*Text section:*

++++++++++++++++++++

2000 AD Prog 2290 Featured Columns 

Multiver-City One: 2000 AD Prog 2290 – Double Impact!

By , , and | July 13th, 2022
Posted in Columns | % Comments

Welcome, Earthlets, to Multiver-City One, our “2000 AD” weekly review column! Every Wednesday we examine the latest offerings from Tharg and the droids over at Rebellion/2000 AD, the galaxy’s leading producers of Thrill-Power entertainment. Let’s get right to it!

Cover by Andy Clarke


Judge Dredd: Special Relationship: 02
Credits: Rob Williams (script), Patric Goddard (art), Quinton Winter (colors), Annie Parkhouse (letters)

Greg Lincoln: Rob Williams builds a palpable level of tension this week by detailing the fallout between Brit-Cit and Mega-City over the Black Atlantic Tunnel incident, with both parties playing a predictable blame game. The fight over culpability divides them, setting up the situation that the Sov Block so obviously exploits. The really effective moments are in the dialogue between Dredd and his Brit-Cit counterpart. There is as much clear respect paid between the two street officers as there is political and financial animosity between the areas. The story pacing up to the moment of the violence starts is very punchy and thriller-like in this chapter of ‘Special Relationship.’

Peter Goddard’s pacing and atmosphere matched the feeling of the narration. The talking heads scenes have a nice flow moving from mid-shots to closeups that moves the story along at a thriller movie kind of clip. The scene revealing the nature of the hack deliver by Brit intelligence goes from bright and sterile to moody and dimly lit in ways that tie into the Mega City assault scene that follows. There is something in the character design and Quinton Winter’s colors that, although clearly classic, manages to feel freshened and updated somehow.

Dexter Bulletopia Chapter 10: Malice in Plunderland Part 2
Credits: Dan Abnett (script), Tazio Bettin (art), Matt Soffe (colors) Annie Parkhouse (letters)

Matthew Blair While the premise of a simple mob war seems kind of plain and boring for Dexter and his crew after everything they’ve been through, it turns out that their current predicament is far from boring and has plenty to offer in terms of interesting stories and ideas. Case in point, Dexter is starting to realize what’s going on and now it’s time for him and his merry gang to dig themselves out of this hole by lying their butts off.

++++++++++++++++++++

*Extracted material:*
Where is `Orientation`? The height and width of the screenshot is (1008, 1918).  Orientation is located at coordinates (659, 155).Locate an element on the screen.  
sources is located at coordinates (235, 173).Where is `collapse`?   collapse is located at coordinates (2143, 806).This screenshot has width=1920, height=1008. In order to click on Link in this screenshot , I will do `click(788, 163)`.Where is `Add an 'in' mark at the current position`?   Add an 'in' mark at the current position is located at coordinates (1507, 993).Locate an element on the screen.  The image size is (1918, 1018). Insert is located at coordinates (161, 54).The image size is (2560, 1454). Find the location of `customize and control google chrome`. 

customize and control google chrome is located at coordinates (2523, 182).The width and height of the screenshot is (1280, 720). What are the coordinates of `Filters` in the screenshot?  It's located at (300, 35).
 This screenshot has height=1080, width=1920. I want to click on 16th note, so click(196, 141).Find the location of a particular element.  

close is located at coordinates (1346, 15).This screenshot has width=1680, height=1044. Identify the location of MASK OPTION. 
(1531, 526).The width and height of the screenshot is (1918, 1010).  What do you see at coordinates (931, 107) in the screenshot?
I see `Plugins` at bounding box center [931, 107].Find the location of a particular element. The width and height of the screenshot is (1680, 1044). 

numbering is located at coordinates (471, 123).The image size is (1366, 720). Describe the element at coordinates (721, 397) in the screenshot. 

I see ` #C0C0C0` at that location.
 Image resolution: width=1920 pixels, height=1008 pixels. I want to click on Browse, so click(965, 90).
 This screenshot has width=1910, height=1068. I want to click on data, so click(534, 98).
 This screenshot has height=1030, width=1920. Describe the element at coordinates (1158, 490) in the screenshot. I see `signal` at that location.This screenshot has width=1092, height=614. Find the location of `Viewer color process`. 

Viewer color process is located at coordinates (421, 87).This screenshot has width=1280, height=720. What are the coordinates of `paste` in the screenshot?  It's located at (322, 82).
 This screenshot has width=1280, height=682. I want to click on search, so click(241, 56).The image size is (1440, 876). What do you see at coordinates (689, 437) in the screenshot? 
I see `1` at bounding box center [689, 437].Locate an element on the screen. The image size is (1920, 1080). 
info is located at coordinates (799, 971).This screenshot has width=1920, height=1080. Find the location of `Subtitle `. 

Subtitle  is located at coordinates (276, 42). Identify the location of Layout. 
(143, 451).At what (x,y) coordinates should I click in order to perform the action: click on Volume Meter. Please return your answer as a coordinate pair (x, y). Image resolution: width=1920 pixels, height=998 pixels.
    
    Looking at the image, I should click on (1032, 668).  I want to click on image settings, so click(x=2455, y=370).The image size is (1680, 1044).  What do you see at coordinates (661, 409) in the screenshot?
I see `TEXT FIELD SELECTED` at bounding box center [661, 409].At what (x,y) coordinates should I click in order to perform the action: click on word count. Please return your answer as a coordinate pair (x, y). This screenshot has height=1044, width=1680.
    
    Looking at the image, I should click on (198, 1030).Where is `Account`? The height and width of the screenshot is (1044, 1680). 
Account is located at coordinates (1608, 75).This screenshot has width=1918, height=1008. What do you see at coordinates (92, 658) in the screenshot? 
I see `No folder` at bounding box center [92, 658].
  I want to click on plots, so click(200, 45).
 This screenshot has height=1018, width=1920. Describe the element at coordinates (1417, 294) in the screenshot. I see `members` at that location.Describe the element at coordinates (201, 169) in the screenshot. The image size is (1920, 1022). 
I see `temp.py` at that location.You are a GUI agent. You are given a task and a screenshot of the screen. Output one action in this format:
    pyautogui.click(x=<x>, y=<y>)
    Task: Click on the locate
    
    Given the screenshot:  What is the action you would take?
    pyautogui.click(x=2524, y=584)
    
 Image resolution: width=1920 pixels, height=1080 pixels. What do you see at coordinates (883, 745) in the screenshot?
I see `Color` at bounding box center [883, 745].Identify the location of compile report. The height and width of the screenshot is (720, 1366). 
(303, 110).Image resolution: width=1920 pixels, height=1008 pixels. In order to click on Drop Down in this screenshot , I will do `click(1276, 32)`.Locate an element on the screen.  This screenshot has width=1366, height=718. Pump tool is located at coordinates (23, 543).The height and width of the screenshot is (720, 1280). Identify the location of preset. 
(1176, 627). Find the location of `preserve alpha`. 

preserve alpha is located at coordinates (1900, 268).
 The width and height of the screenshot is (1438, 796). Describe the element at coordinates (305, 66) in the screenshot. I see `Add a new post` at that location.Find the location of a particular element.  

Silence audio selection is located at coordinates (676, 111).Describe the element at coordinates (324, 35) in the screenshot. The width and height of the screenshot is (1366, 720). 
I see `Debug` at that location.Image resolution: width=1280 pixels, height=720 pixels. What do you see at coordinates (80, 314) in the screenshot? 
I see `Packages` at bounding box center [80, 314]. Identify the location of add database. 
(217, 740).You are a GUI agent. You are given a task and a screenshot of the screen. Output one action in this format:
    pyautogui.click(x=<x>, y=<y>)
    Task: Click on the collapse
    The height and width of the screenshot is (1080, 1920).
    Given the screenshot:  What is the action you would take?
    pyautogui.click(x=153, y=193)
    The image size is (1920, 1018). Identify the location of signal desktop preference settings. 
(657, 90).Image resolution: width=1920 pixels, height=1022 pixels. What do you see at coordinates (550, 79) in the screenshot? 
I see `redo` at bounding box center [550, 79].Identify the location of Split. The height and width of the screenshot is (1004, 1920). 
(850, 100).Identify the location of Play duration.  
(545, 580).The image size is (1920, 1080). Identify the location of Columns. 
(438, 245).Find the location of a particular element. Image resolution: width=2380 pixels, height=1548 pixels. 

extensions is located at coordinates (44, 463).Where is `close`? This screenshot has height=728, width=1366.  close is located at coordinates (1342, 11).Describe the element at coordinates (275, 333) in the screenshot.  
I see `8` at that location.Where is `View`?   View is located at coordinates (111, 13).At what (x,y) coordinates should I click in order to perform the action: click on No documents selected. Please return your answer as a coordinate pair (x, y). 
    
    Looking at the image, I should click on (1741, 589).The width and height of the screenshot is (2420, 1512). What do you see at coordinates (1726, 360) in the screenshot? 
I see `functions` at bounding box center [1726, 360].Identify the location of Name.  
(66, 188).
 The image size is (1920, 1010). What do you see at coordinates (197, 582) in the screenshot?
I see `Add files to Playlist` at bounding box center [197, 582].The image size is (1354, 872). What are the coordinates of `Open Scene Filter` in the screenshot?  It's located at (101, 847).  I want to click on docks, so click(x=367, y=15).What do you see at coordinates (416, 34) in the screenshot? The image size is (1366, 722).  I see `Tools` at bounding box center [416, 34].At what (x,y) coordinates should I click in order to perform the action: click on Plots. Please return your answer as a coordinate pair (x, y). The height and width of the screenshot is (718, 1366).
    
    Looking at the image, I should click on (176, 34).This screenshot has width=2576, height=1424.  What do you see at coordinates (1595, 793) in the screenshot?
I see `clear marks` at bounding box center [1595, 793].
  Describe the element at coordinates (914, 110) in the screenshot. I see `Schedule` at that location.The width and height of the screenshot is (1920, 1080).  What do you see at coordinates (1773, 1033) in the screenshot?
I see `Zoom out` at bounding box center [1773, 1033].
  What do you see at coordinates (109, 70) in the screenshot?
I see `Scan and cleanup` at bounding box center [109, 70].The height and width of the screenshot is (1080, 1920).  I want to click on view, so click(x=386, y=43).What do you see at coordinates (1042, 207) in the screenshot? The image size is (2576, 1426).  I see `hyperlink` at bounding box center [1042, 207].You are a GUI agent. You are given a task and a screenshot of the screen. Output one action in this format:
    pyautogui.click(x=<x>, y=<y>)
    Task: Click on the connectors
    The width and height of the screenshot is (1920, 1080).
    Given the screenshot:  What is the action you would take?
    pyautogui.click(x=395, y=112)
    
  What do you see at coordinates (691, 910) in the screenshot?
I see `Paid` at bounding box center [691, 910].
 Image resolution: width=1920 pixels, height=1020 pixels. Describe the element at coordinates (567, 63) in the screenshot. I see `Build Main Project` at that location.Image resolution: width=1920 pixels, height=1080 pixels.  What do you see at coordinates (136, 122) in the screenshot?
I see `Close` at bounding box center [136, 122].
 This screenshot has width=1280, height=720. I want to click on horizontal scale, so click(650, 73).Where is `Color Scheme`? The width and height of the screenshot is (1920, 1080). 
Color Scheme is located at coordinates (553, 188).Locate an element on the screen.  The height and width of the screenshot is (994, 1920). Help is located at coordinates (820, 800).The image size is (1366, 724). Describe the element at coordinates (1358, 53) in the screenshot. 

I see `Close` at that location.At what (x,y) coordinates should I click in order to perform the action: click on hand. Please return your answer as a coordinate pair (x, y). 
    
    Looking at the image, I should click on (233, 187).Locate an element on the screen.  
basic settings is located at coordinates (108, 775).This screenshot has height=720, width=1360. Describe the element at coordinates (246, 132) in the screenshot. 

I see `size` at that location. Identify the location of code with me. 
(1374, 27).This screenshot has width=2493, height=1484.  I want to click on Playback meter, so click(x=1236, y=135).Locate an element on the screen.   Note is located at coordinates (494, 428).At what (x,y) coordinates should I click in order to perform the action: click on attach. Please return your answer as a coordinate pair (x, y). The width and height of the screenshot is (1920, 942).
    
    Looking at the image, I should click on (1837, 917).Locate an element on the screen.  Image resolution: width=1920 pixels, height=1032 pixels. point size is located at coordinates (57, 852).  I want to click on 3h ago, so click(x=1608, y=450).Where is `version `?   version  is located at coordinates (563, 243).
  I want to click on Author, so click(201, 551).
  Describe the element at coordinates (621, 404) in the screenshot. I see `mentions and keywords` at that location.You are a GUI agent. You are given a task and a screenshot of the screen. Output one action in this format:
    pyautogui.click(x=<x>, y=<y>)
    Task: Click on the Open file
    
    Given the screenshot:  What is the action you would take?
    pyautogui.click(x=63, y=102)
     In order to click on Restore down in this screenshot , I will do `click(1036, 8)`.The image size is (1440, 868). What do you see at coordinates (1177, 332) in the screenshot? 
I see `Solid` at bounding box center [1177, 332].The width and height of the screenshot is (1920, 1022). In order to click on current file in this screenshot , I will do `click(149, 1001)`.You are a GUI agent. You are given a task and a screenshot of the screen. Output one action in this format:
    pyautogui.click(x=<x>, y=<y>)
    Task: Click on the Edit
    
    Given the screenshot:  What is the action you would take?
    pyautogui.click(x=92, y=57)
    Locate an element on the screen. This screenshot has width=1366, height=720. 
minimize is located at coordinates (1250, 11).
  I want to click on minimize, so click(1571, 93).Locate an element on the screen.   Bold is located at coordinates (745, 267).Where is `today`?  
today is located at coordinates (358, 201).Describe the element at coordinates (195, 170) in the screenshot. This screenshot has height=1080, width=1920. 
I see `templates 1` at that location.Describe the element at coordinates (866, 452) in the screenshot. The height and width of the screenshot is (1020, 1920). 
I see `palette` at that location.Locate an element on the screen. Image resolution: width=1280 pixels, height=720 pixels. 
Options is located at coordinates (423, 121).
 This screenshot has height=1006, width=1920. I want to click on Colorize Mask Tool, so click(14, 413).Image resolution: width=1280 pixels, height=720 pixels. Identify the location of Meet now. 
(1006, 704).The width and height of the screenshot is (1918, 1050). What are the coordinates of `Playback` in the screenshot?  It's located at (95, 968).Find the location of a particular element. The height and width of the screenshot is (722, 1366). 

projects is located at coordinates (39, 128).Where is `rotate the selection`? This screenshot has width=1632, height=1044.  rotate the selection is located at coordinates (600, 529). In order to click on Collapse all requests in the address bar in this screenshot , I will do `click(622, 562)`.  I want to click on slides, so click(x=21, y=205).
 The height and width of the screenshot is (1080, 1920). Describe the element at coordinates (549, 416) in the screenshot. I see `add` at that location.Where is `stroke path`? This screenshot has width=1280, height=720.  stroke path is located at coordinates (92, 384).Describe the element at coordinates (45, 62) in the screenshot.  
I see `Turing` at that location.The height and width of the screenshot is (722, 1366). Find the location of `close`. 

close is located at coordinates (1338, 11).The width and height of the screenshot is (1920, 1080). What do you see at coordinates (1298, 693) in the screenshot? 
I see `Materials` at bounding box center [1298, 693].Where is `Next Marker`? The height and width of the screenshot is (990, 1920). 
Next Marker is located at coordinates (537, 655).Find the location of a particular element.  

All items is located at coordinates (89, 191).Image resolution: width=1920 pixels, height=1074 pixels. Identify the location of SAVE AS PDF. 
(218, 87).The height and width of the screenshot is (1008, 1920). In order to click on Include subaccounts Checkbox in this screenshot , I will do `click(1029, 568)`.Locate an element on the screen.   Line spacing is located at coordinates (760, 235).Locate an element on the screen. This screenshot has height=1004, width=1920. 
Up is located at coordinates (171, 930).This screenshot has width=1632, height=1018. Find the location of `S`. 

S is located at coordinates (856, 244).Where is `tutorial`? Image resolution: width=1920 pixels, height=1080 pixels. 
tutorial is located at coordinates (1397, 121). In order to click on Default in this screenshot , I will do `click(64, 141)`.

++++++++++++++++++++

*What is asked:*
(1) In the review column, who is credited with the colors for the Judge Dredd story "Special Relationship"?
(2) Translate this sentence from the review column into French: "The really effective moments are in the dialogue between Dredd and his Brit-Cit counterpart."

*Solutions per task:*
(1) Quinton Winter

(2) Les moments vraiment efficaces se trouvent dans le dialogue entre Dredd et son homologue de Brit-Cit.